Insgesamt präsentiert sich die Sensorik und Messtechnik mit diesen Ergebnissen einmal mehr als stabile und kontinuierlich wachsende Zukunftsbranche. Die AMA Mitglieder erwarten für das dritte Quartal ein weiteres Umsatzwachstum von vier Prozent.

 

„Die Marktstatistik unserer Branche weist für das zweiten Quartal ein erfreulich stabiles Wachstum aus“, erklärt der AMA Geschäftsführer Thomas Simmons die Ergebnisse der Verbandsstatistik. "Unsere Branche führt die positive Umsatzentwicklung mit einem langfristigen Wachstumstrend fort. Seit 2010 erwirtschaften unsere Mitglieder im Schnitt ein Plus von vier Prozent pro Quartal, was äquivalent ist zu rund fünf Prozent Umsatzplus pro Jahr. Mit dieser positiven Entwicklung befindet sich unsere Branche weiter im Aufwind.“ 

Auftragseingänge und Umsatz ziehen im ersten Quartal 2016 wieder an

Ergebnisse der Quartalsumfrage 1/16

Stabilität und Wachstum

Nach einem soliden Vorjahresergebnis von fünf Prozent Umsatzwachstum verzeichnete die Branche im ersten Quartal 2016 ein weiteres Umsatzplus von drei Prozent. Bei den Auftragseingängen meldete die Branche für das erste Vierteljahr des laufenden Geschäftsjahres eine deutliche Steigerung um sechs Prozent, verglichen zum Vorquartal.
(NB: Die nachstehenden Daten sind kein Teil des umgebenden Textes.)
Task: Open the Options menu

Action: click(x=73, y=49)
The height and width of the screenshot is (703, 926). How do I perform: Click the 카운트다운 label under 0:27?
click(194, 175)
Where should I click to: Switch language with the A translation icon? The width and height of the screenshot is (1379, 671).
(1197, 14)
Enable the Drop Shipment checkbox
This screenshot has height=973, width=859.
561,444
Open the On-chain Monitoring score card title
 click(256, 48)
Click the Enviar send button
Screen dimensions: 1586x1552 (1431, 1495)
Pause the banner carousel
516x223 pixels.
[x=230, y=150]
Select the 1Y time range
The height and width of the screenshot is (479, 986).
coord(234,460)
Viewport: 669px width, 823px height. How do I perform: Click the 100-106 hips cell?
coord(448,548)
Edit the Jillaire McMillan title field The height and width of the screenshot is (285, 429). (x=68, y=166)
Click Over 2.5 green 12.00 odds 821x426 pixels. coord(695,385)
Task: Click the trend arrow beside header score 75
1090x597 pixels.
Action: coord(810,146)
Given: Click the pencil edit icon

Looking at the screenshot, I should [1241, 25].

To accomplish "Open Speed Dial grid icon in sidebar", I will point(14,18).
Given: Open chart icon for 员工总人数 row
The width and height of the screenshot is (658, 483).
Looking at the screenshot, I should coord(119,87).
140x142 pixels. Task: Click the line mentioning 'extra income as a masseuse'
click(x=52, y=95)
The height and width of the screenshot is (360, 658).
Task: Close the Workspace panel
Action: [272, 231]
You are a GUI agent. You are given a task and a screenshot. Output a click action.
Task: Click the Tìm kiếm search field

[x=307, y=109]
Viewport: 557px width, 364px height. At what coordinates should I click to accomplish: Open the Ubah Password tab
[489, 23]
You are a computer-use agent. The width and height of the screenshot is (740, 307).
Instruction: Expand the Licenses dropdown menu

Die Branche präsentiert sich mit diesen Ergebnissen als stabiler und kontinuierlich wachsender Industriezweig.

 

„Die Sensorik und Messtechnik zeigt sich mit einem Umsatzplus von drei Prozent und deutlich angezogenen Auftragseingängen im ersten Quartal auf solidem Wachstumskurs“, fasst Thomas Simmons, AMA Geschäftsführer, die aktuellen Zahlen zusammen. „Diese Ergebnisse spiegeln die Stimmung der gesamtwirtschaftlichen Lage wider. War zu Beginn des Jahres noch eine Verunsicherung in der deutschen Wirtschaft zu spüren, hat sich die Stimmung inzwischen wieder aufgehellt. Das gilt auch für unsere überwiegend mittelständischen Mitgliedsunternehmen, die derzeit für das nächste Quartal mit einem verhalten optimistischen Umsatzwachstum von einem Prozent rechnen.“

 

Deutlicher Schub erwartet

 

Die AMA Mitglieder erwarten allerdings einen deutlichen Schub für die Branche durch Zukunftsprojekte wie die ‚Industrie 4.0‘ und das ‚Internet of Things‘. Klassische Branchengrenzen verschwinden und Wertschöpfungsprozesse verändern sich. Sensoren müssen zukünftig nicht mehr nur detektieren und Signale aufbereiten, sondern oft auch mit anderen Sensorsystemen kommunizieren. Sie erkennen aus der Datenauswertung beispielsweise den Zustand einer Maschine vorab und können diesen frühzeitig melden. Aus diesen oder ähnlichen Ansätzen ergeben sich für die Sensorik und Messtechnik ganz neue, erweiterte Geschäftsmodelle. Die AMA Mitglieder setzen im eigenen Unternehmen bereits auf diese Zukunftstechnologien. Laut einer Umfrage des AMA Verbandes planen 42 Prozent der Mitglieder den Einsatz der Methoden der ‚Industrie 4.0‘ und vierzehn Prozent gaben an, den Einsatz dieser Methoden bereits implementiert zu haben.

 

Die Sensorik und Messtechnik präsentiert sich mit diesen Ergebnissen einmal mehr als zukunftsorientierte Schlüsselbranche technischer Innovationen.